▶ Document extract
Labour might complain about lack of significant new money but they would be better advised to welcome a Tory conversion to social democracy, offering themselves as more natural and capable managers of the process of national equalisation. The people with the more justified complaint are Tory free marketeers, some of whom were indeed grumbling yesterday, and although there is plenty in the paper about harnessing the private sector to the social goals of levelling up there is not much about actual markets and price signals in the report. But Steve Baker and others on the free-market side will be relieved to learn that Michael Gove’s claim to be ushering in a new economic model for the UK is just a rhetorical flourish.
Rhetoric that could have been more central to the report is the potential marriage of levelling up and net zero. The natural home of the green industrial revolution are the ex-industrial, and still to some extent industrial, parts of the country that most need new purpose and wealth and are also perhaps the most sceptical about net zero, or at least most reluctant to carry its costs. And one neat little policy virtuous circle, that I did not see mentioned, could be an insulation task force (and skills bootcamp?) for the least well insulated housing stocks in the country which are heavily concentrated in poorer areas.
There was also only a passing mention of the possibilities for levelling up opened up by more professional people working mainly from home and therefore not basing themselves in London or other metropolitan centres, to the potential benefit of depressed places with cheap but spacious housing and nice views.

▶ Extracted material
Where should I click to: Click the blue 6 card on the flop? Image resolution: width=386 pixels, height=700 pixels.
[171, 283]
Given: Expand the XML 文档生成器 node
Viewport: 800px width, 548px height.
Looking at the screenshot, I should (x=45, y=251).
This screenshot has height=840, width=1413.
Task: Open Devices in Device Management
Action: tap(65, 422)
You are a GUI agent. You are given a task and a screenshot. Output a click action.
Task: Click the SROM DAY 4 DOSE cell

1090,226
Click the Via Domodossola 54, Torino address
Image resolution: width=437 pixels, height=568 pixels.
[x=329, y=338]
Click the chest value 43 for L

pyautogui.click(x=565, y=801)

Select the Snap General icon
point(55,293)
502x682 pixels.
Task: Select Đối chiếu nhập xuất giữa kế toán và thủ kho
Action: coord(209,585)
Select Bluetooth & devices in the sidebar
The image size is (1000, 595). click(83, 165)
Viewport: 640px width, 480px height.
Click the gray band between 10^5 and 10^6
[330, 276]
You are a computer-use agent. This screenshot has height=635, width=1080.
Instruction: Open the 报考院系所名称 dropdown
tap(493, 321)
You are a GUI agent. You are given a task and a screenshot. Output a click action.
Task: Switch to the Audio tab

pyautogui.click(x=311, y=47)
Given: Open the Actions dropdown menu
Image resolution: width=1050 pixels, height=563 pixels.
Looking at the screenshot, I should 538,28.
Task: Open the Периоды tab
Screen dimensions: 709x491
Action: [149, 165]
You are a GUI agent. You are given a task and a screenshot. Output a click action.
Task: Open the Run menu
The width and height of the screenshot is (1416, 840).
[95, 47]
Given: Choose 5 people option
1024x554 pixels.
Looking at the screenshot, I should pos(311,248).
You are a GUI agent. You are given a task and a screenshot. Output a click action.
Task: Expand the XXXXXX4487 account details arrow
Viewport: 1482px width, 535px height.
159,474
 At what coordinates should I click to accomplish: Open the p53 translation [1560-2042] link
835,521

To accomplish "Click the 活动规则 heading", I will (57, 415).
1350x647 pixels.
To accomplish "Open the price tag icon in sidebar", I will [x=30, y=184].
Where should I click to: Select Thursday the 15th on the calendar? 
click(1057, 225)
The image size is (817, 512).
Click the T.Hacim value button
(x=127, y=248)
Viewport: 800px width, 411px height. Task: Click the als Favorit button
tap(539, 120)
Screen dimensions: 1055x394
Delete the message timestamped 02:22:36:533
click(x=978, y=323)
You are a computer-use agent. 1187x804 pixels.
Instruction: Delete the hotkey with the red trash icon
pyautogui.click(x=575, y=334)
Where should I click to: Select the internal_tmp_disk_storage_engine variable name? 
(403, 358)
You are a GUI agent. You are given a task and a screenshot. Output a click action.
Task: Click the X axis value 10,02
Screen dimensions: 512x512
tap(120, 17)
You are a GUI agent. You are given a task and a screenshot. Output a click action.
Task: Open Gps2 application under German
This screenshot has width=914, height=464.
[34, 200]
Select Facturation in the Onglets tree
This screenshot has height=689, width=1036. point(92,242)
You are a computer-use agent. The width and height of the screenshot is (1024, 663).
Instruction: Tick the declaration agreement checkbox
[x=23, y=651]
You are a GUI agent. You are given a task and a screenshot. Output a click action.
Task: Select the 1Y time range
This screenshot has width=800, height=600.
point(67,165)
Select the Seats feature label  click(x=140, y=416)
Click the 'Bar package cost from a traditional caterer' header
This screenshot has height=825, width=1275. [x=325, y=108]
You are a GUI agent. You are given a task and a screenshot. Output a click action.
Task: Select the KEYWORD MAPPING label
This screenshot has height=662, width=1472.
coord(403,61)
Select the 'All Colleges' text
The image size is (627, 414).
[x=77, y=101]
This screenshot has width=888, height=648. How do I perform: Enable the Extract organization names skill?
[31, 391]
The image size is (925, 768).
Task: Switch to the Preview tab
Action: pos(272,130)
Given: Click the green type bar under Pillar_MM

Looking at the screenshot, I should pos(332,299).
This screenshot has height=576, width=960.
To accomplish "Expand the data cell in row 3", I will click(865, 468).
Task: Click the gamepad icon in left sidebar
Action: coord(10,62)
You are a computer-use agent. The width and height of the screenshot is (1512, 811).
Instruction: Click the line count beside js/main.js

▶ Problems and tasks
(1) Answer these from the levelling-up commentary:
(a) Which person on the free-market side is named?
(b) What policy does the author propose for the least well insulated housing stocks?
(c) Which working pattern received only a passing mention in the report?
(2) Reproduce the levelling-up commentary from "Labour might complain" up to and including "a rhetorical flourish.".
(3) According to the levelling-up commentary, why could more professional people working mainly from home benefit depressed places?

▶ Exercise results
(1)
(a) Steve Baker
(b) An insulation task force, possibly with a skills bootcamp
(c) More professional people working mainly from home

(2)
Labour might complain about lack of significant new money but they would be better advised to welcome a Tory conversion to social democracy, offering themselves as more natural and capable managers of the process of national equalisation. The people with the more justified complaint are Tory free marketeers, some of whom were indeed grumbling yesterday, and although there is plenty in the paper about harnessing the private sector to the social goals of levelling up there is not much about actual markets and price signals in the report. But Steve Baker and others on the free-market side will be relieved to learn that Michael Gove’s claim to be ushering in a new economic model for the UK is just a rhetorical flourish.

(3) Because they would no longer base themselves in London or other metropolitan centres. Depressed places offer cheap but spacious housing and nice views.